I would disagree pretty strongly with that. The function CFMakeCollectable is explicitly a function for dealing with the garbage collector, and its unpredictability in non-garbage-collected code is the direct cause of the bug.
Doesn't it make sense to say that without the existence of Apple GC, the bug never would have existed? Doesn't that at least somewhat justify the title?
edit:
Furthermore the original intent of including garbage collection in the title was as an ironic twist based on the fact that ios has never had garbage collection. Maybe that didn't convey as well as I would have liked.
There's no unpredictability. CFMakeCollectable does nothing when not using garbage collection. That's explicitly documented.
Without GC, this code would have been written as simply:
CFRetain(data);
And the same bug would manifest. The bug is just a missing release call.
Edit: I'd assume they were going for the standard pattern for code that needs to be both GC and non-GC for bridging CF objects out into the Cocoa world:
[NSMakeCollectable(cfobj) autorelease];
In this case, "obj" was retained inline. They just forgot the autorelease. They could have forgotten it just as easily without garbage collection, and the NSMakeCollectable (which inlines to CFMakeCollectable) call is unrelated, aside from possibly occupying the wrong spot of the original programmer's brain at the wrong moment.
I won't argue too strongly on this, as you're far more knowledgable about it than I am.

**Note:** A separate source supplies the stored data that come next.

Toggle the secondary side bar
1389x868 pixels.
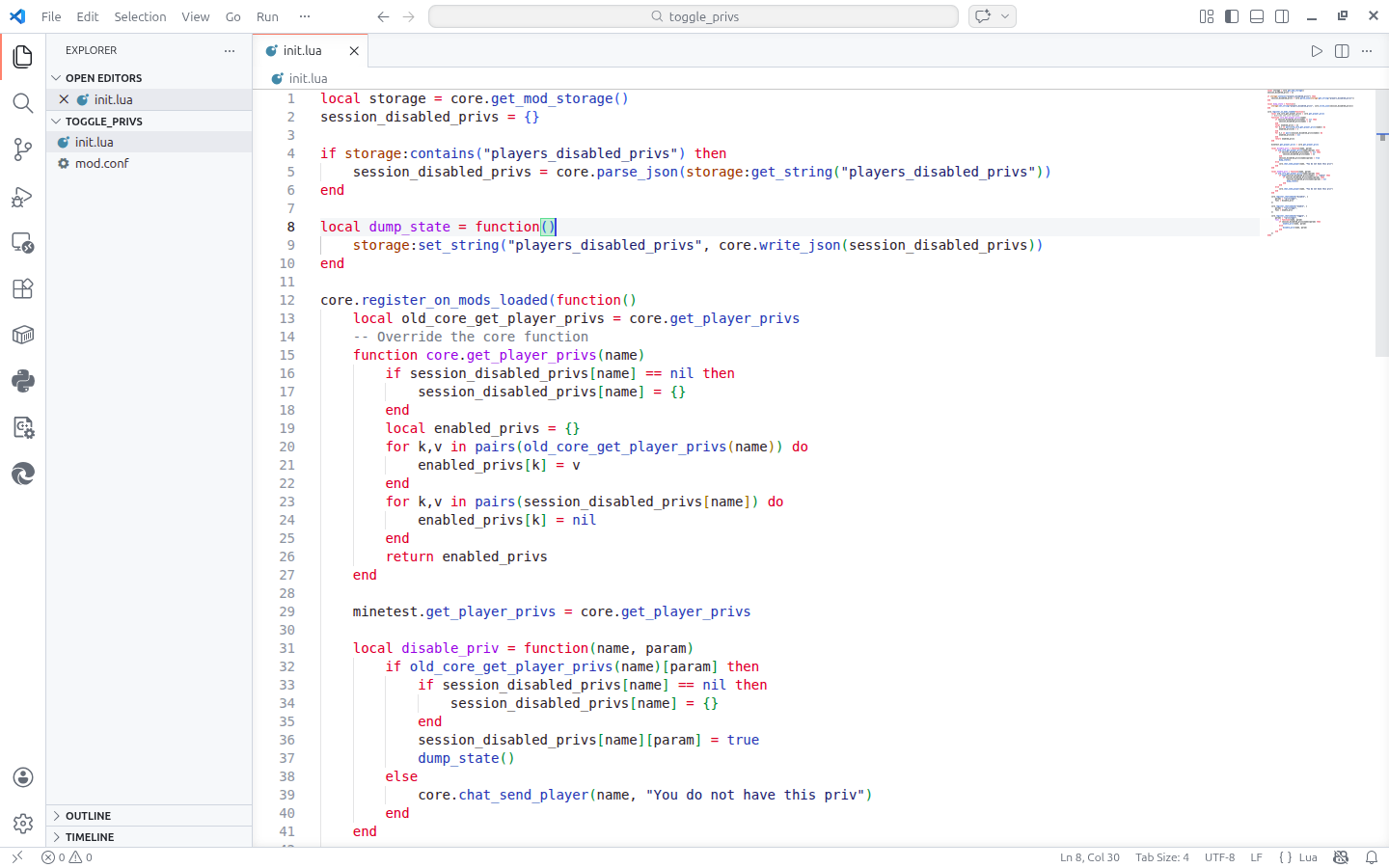[1282, 16]
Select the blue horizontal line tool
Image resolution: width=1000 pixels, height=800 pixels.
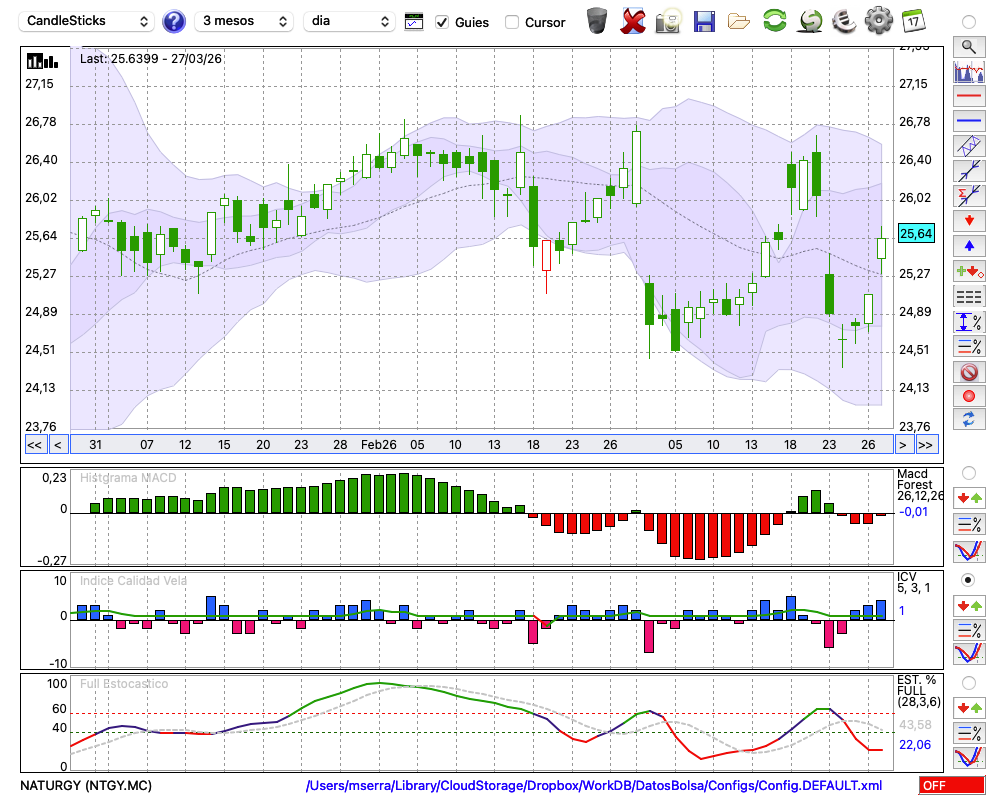[968, 121]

However, imo the intention and semantics behind a call like CFMakeCollectable implies a transfer of ownership to an external system. A newbie Apple coder could be forgiven for thinking it would still transfer ownership in RC environments, just to the autorelease pool instead of a collector. In all likelihood this is what happened. An intern got at the code and didn't know the details about GC.

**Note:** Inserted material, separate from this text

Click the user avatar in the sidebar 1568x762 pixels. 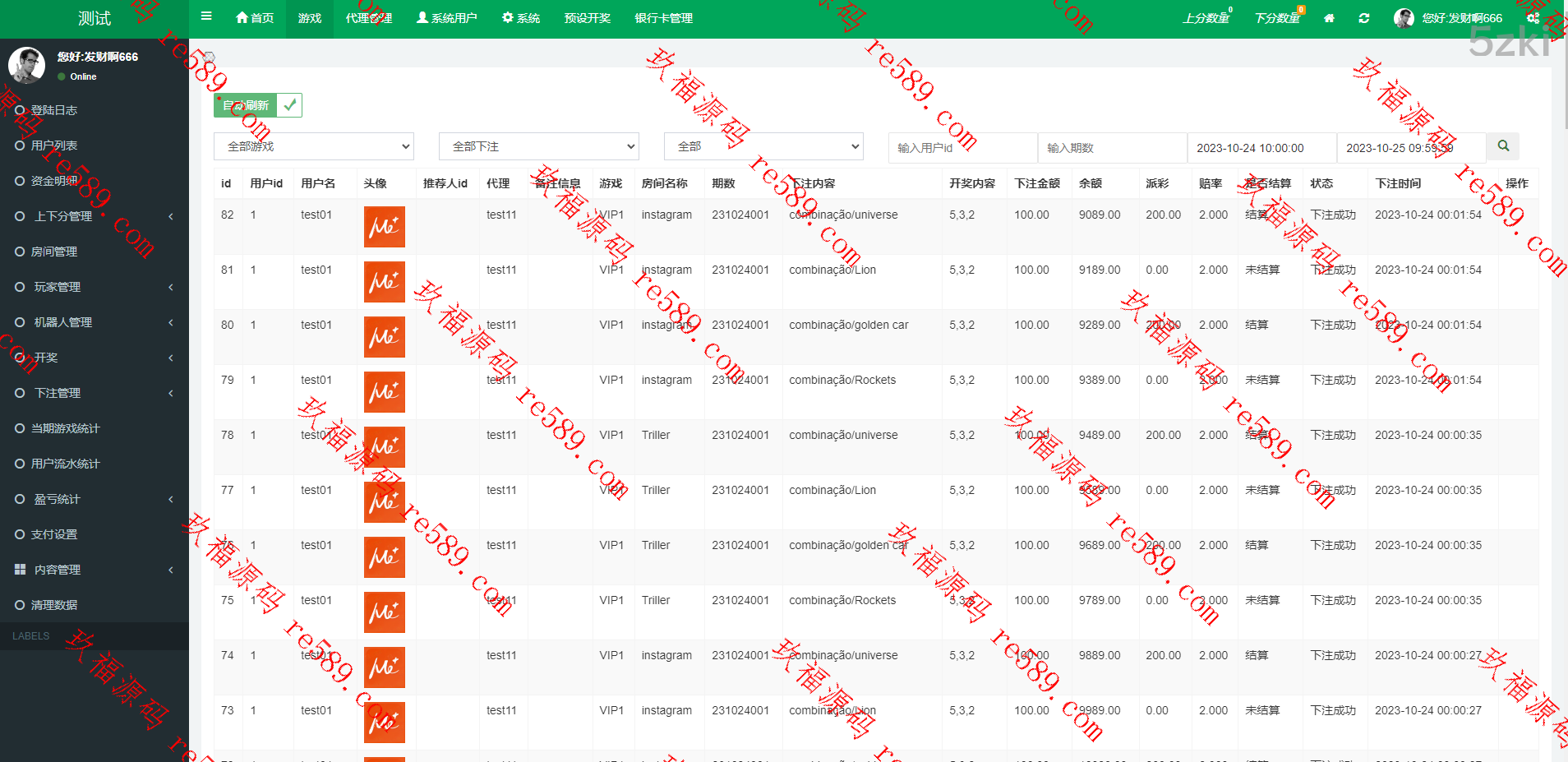click(27, 65)
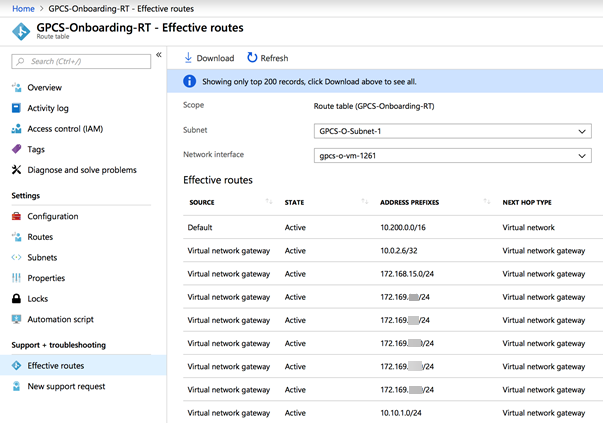
Task: Select Effective routes menu item
Action: [x=55, y=366]
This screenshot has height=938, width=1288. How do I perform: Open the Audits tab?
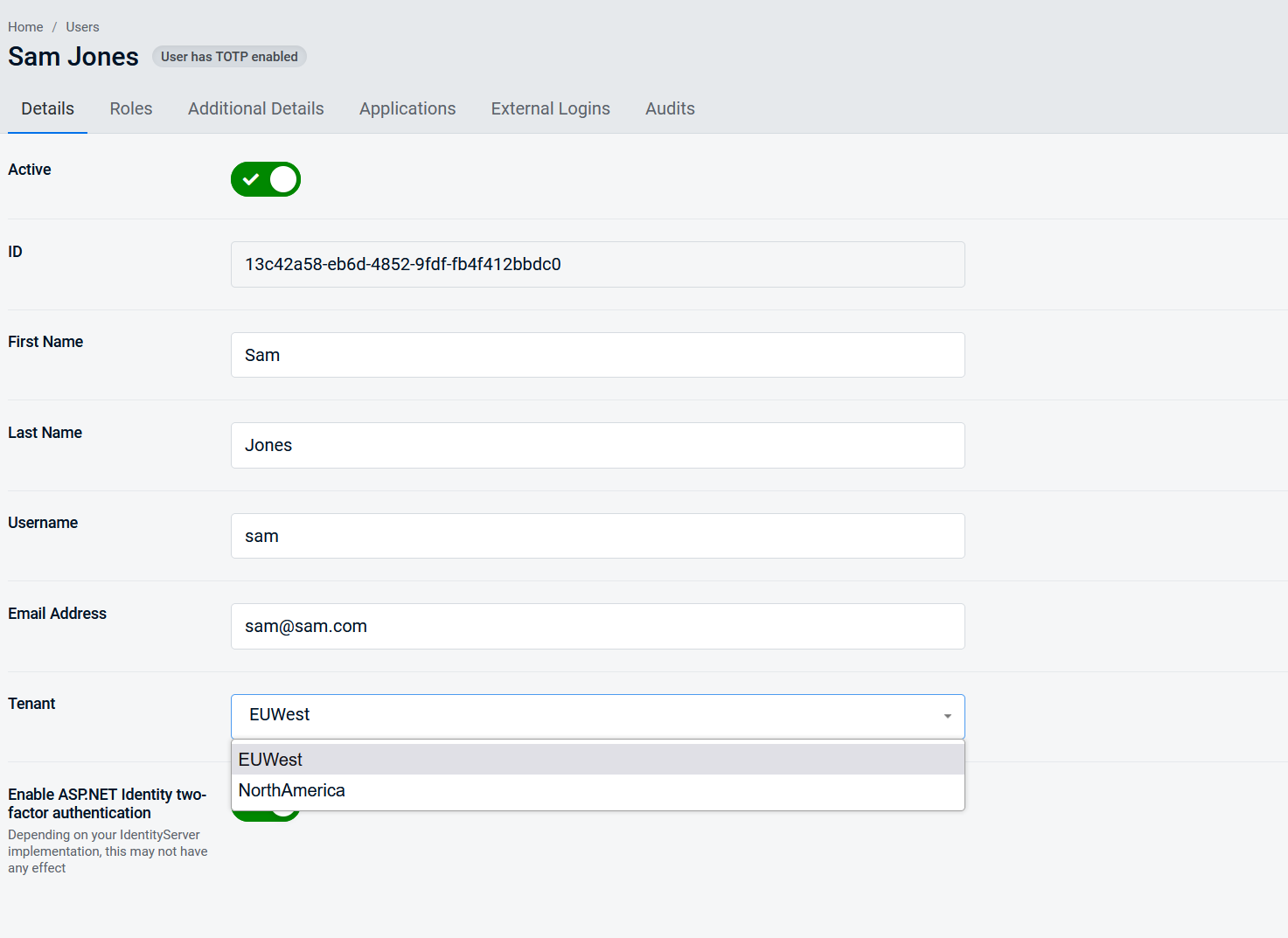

Obviously the point stands that this interpretation is well-documented to be false, but its naming is definitely misleading.
Double edit:
I see from your edit that some of my basic assumptions about CFMakeCollectable were wrong, having never actually worked with it. My bad.
I agree with you that the person who wrote this code likely wrote it assuming a GC environment. It was written originally for OS X perhaps, and not updated (with an autorelease, per mikeash's comment) when ported to iOS.
Thanks for the article btw - I'm new to OS X/iOS dev and had no idea that ObjC ever had GC support!
As framework code, it was certainly written to be dual-mode. It's possible to write code that behaves correctly with both GC and reference counting. It's a minor pain in the ass because you have to satisfy both sides at once, but it's not all that hard. Because the frameworks can be used in both environments, all (Mac) framework code has to be written this way. There would have been no changes needed to the code when moving it to iOS, at least not related to garbage collection.
They just forgot an autorelease. This would cause the same problems on the Mac as on iOS for non-GC apps (which is, to a decent approximation, all of them). Given that the API in question pre-dates Objective-C garbage collection by about half a decade, and the code in question probably does as well, I really don't think garbage collection can be related to this in any way beyond one GC-related call being near the bug.
In case you're curious about the history (since you said you're new to the platform), garbage collection showed up as an optional feature in Objective-C in OS X 10.5, was effectively discouraged in favor of ARC in 10.7, and officially deprecated in 10.8. Not a terribly long run, sadly. It was a nice idea that didn't work out as well in practice.
A single piece of code can potentially work in both environments, but it needs to be written with that in mind, so binaries are annotated with their GC support. Any given library or plugin can be non-GC, GC-only, or GC-optional. Non-GC libraries can only load into non-GC apps, and GC-only libraries can only load into GC apps. GC-optional libraries can load into either, but are annoying to write as I mentioned. Since the system has to support both, all system libraries had to be made GC-optional.
In addition to the usual teething bugs with the collector itself, all the libraries sprouted bugs in GC mode due to the conversion, which made garbage collection in ObjC a bit too interesting to really be nice to use.
That ends today's long, pointless, rambling comment.
Doesn't it make sense to say that without the existence of Apple GC, the bug never would have existed? Doesn't that at least somewhat justify the title?
edit: Furthermore the original intent of including garbage collection in the title was as an ironic twist based on the fact that ios has never had garbage collection. Maybe that didn't convey as well as I would have liked.